**** MATERIAL TO PROCESS ****
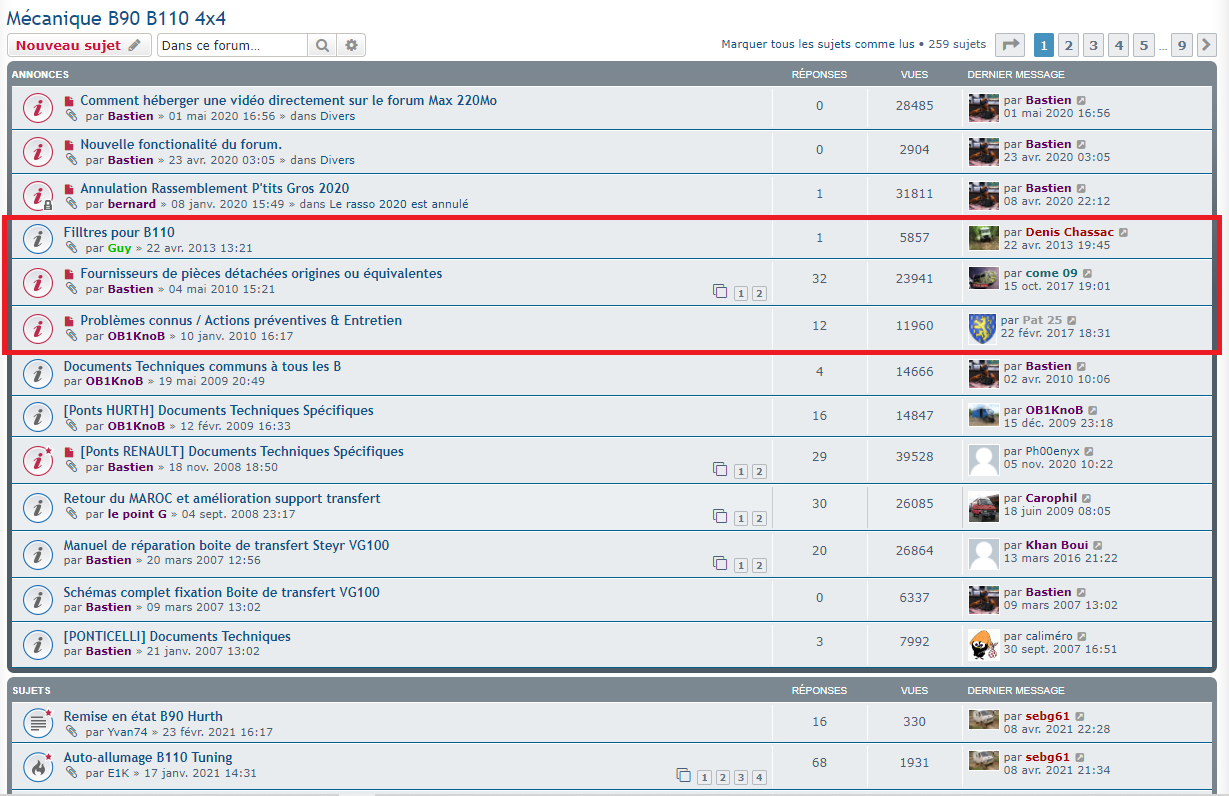Click the announcement icon for Filltres pour B110

pyautogui.click(x=38, y=239)
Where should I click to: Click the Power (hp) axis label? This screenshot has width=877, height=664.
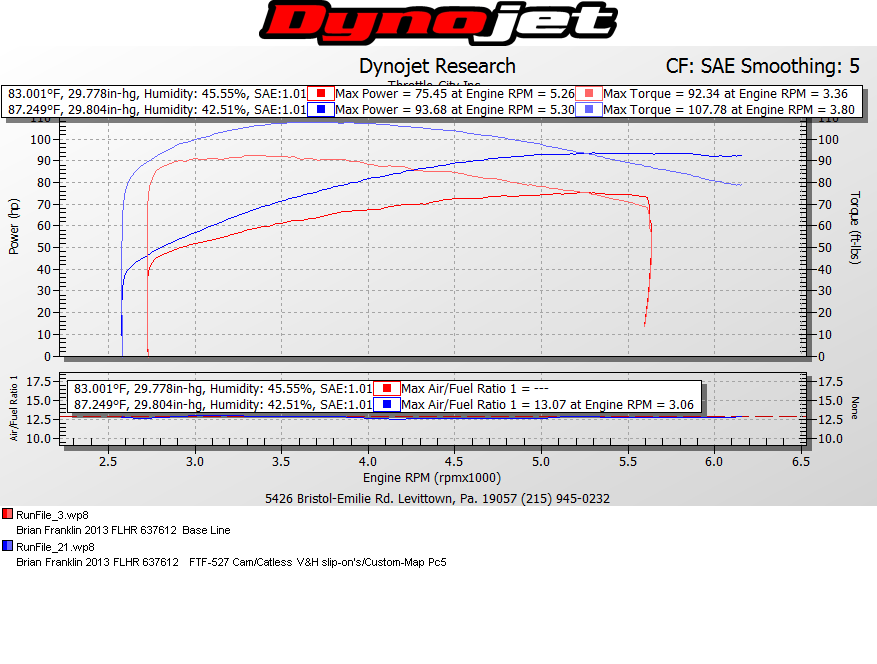tap(14, 227)
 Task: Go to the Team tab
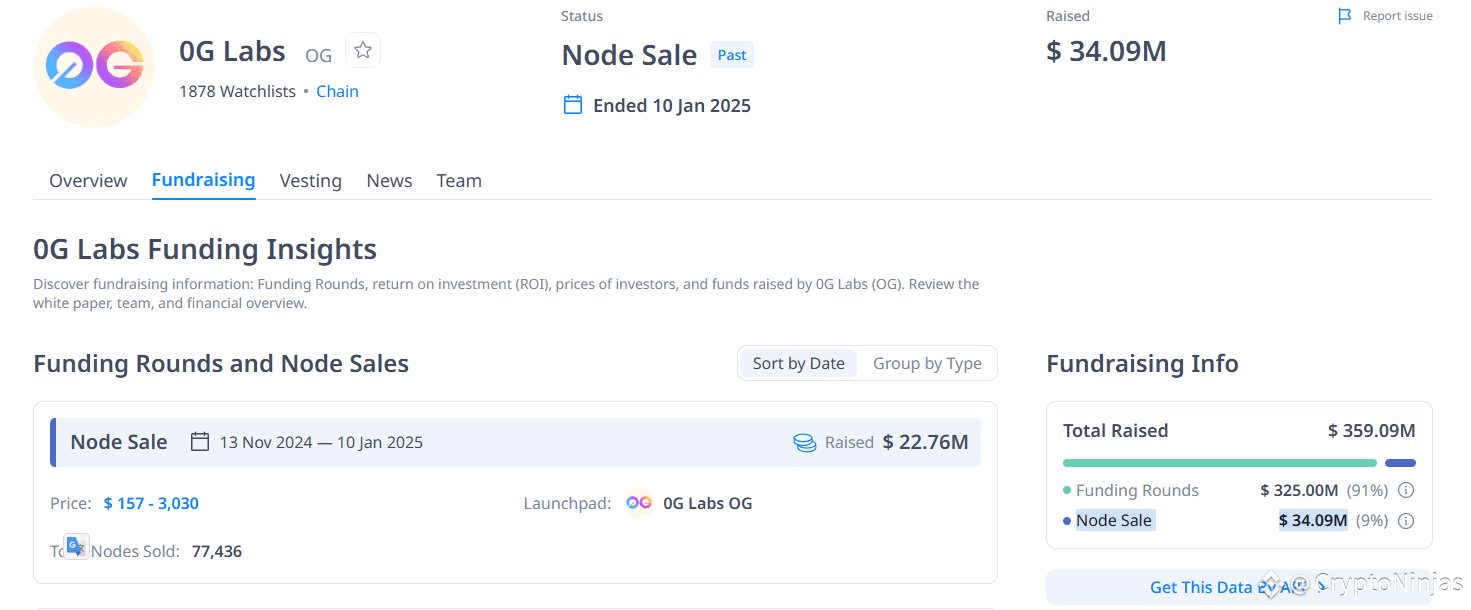pyautogui.click(x=459, y=181)
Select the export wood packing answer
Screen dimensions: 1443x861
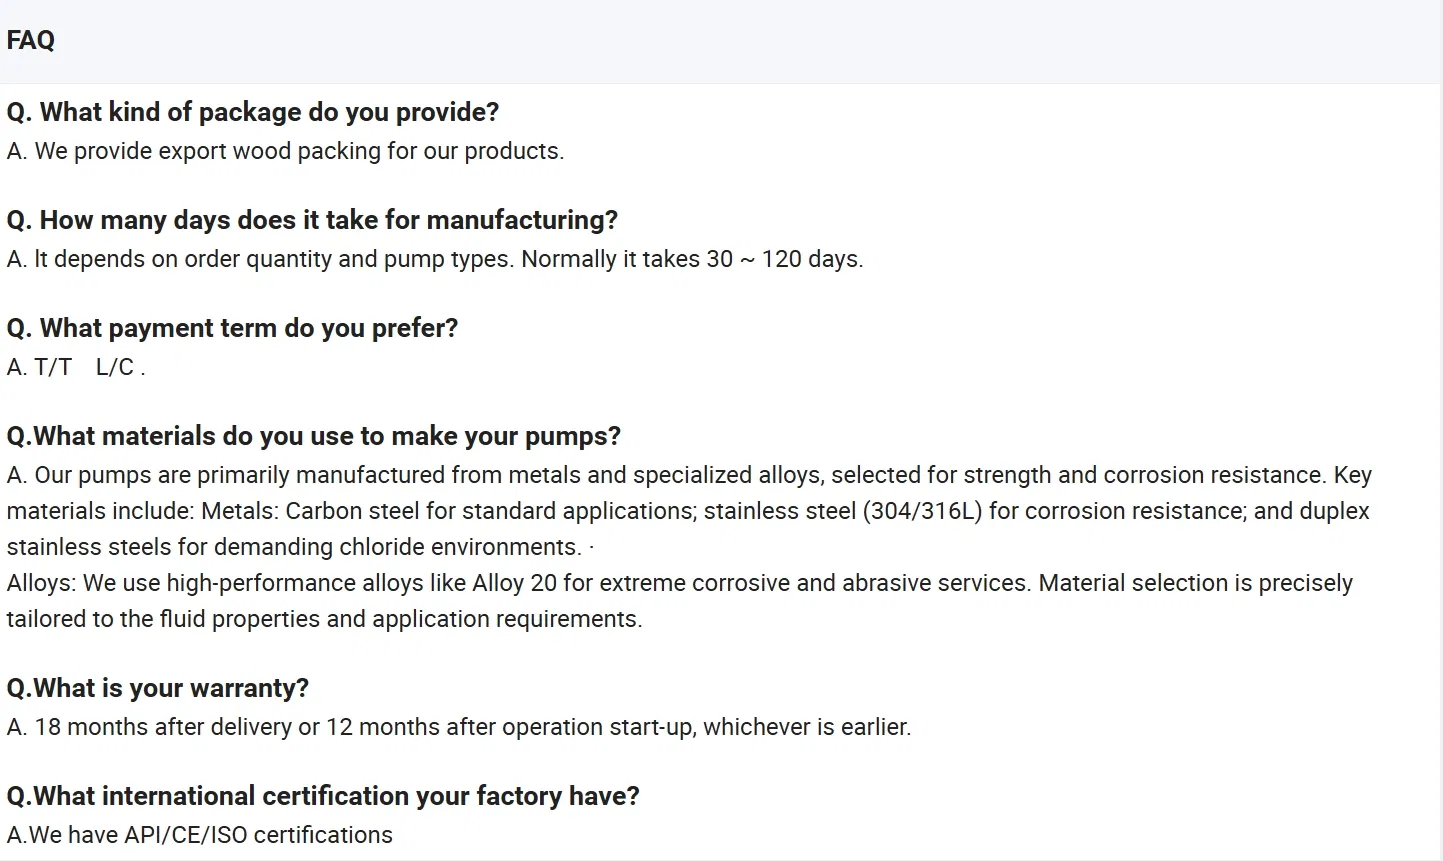(285, 151)
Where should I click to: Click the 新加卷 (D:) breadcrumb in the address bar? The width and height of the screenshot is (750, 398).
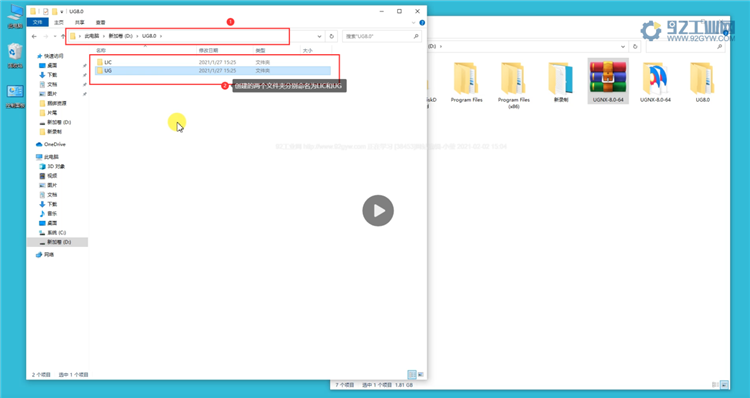click(121, 36)
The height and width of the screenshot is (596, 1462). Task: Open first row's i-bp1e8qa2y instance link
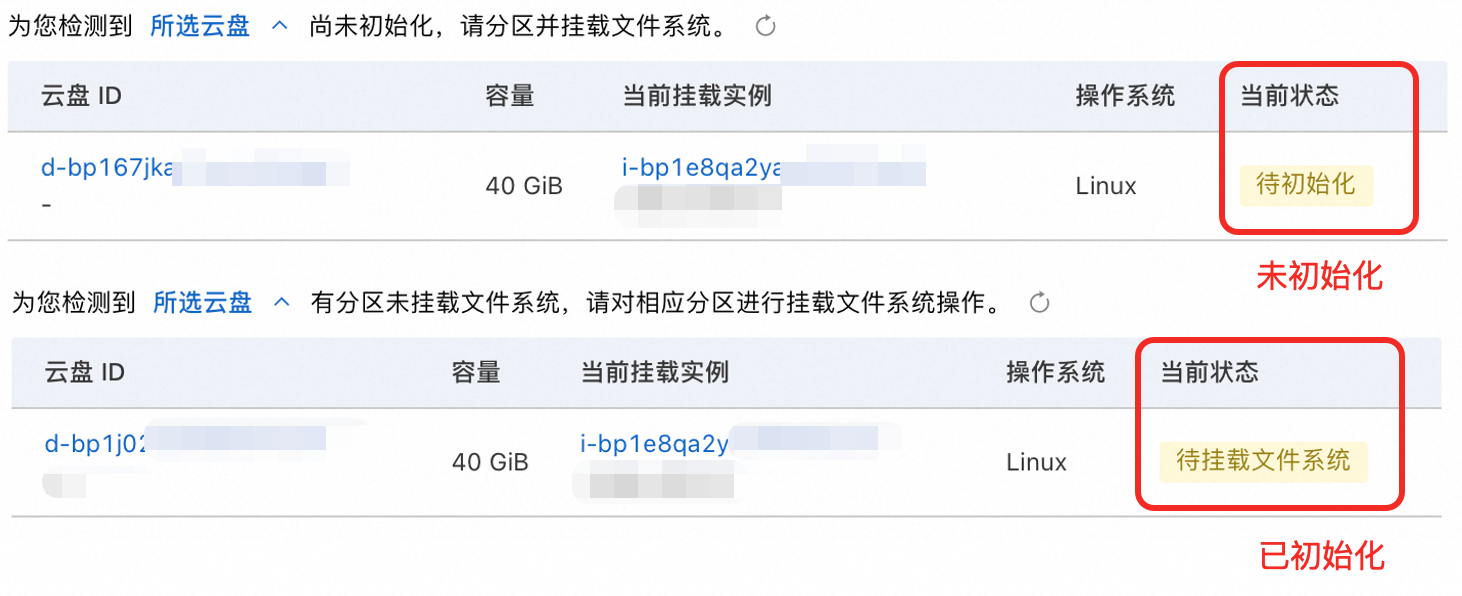(x=702, y=168)
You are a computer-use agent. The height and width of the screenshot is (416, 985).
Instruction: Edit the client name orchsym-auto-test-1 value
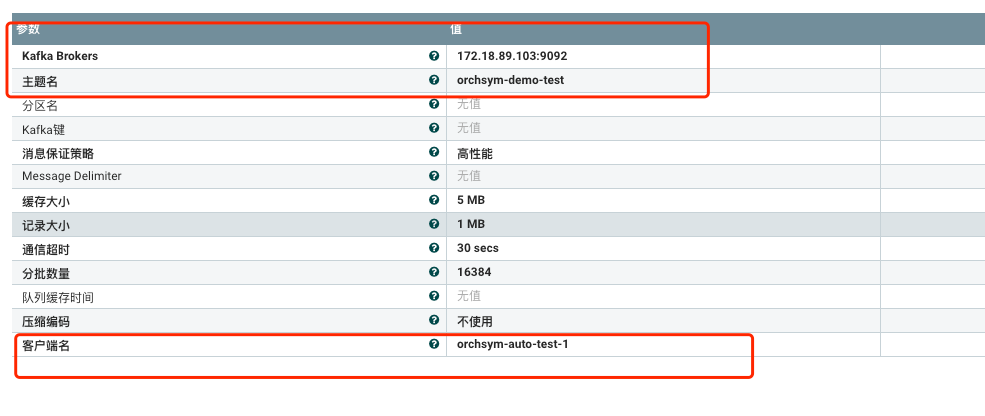(518, 345)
****
BRIEF: Please output the lines from the line that contains "The height and width of the screenshot is (596, 1462)." through the end of the records, both ends included, exactly and with no pictures.

RESULT FOR THIS TASK:
The height and width of the screenshot is (596, 1462). Task: Open first row's i-bp1e8qa2y instance link
(x=702, y=168)
You are a computer-use agent. The height and width of the screenshot is (416, 985).
Instruction: Edit the client name orchsym-auto-test-1 value
(518, 345)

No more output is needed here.